CONSIGNE:
Reproduisez à l'identique la partie du texte sur la mortalité par cancer qui commence par « L’analyse ne montre » et se poursuit jusqu'à « chez les femmes). ».

TEXTE FOURNI:
────────────────────────────────────────

Mortalité par cancer

L’analyse ne montre pas de différence statistique entre la mortalité par cancer (deuxième cause de décès) dans la cohorte et chez les autres résidents d’Ozersk (SRR = 0,89 [0,78-1,01] pour les hommes et 0,96 [0,78-1,17] pour les femmes). La comparaison à la population nationale met en évidence une sous-mortalité chez les hommes uniquement (SRR = 0,86 [0,78-0,95] versus 1,01 [0,83-1,22] chez les femmes).

────────────────────────────────────────

DONNÉES:
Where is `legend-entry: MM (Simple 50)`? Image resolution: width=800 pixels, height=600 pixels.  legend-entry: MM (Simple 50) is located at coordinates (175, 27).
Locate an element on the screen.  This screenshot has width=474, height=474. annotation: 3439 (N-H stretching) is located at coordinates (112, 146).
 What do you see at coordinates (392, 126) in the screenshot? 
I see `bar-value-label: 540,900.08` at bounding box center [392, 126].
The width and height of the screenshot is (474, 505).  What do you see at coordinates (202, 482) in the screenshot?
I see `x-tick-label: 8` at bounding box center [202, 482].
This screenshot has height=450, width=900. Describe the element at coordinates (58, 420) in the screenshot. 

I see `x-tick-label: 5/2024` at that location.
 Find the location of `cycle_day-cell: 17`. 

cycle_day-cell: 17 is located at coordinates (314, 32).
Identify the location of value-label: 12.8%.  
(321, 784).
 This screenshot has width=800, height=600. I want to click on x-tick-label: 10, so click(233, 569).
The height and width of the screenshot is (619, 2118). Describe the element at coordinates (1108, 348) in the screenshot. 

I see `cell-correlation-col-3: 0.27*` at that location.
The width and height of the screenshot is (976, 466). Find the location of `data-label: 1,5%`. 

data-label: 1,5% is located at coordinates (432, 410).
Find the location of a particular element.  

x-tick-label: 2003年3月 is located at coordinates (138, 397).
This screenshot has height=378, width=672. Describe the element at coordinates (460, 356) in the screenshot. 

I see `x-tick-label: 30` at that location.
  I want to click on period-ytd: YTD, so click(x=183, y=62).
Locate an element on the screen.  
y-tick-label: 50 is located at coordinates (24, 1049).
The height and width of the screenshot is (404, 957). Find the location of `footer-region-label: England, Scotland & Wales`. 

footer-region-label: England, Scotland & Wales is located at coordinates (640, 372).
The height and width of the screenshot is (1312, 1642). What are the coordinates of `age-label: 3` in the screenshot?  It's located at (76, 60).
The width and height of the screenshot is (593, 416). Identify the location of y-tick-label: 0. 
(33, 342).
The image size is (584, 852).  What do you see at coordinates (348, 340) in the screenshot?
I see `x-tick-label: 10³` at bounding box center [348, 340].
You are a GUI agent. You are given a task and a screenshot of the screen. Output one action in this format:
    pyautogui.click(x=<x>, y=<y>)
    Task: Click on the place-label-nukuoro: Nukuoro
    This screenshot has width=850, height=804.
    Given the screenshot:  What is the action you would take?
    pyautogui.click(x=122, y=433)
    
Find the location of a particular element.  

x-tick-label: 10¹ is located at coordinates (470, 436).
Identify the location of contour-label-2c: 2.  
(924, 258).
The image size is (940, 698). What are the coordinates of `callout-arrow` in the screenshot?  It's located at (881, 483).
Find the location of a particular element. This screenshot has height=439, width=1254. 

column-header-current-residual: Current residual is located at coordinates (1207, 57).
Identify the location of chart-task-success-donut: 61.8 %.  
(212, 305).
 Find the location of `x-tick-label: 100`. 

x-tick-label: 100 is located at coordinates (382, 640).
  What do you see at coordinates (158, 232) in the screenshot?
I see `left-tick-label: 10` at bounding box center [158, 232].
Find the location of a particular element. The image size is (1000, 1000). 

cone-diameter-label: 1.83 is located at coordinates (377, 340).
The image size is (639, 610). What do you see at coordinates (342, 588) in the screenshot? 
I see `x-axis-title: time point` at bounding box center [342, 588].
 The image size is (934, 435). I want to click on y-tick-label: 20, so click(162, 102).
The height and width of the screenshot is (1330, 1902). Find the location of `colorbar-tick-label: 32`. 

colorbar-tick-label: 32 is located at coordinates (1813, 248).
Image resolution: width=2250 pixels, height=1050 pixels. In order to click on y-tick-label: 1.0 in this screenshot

────────────────────────────────────────

CORRIGÉ:
L’analyse ne montre pas de différence statistique entre la mortalité par cancer (deuxième cause de décès) dans la cohorte et chez les autres résidents d’Ozersk (SRR = 0,89 [0,78-1,01] pour les hommes et 0,96 [0,78-1,17] pour les femmes). La comparaison à la population nationale met en évidence une sous-mortalité chez les hommes uniquement (SRR = 0,86 [0,78-0,95] versus 1,01 [0,83-1,22] chez les femmes).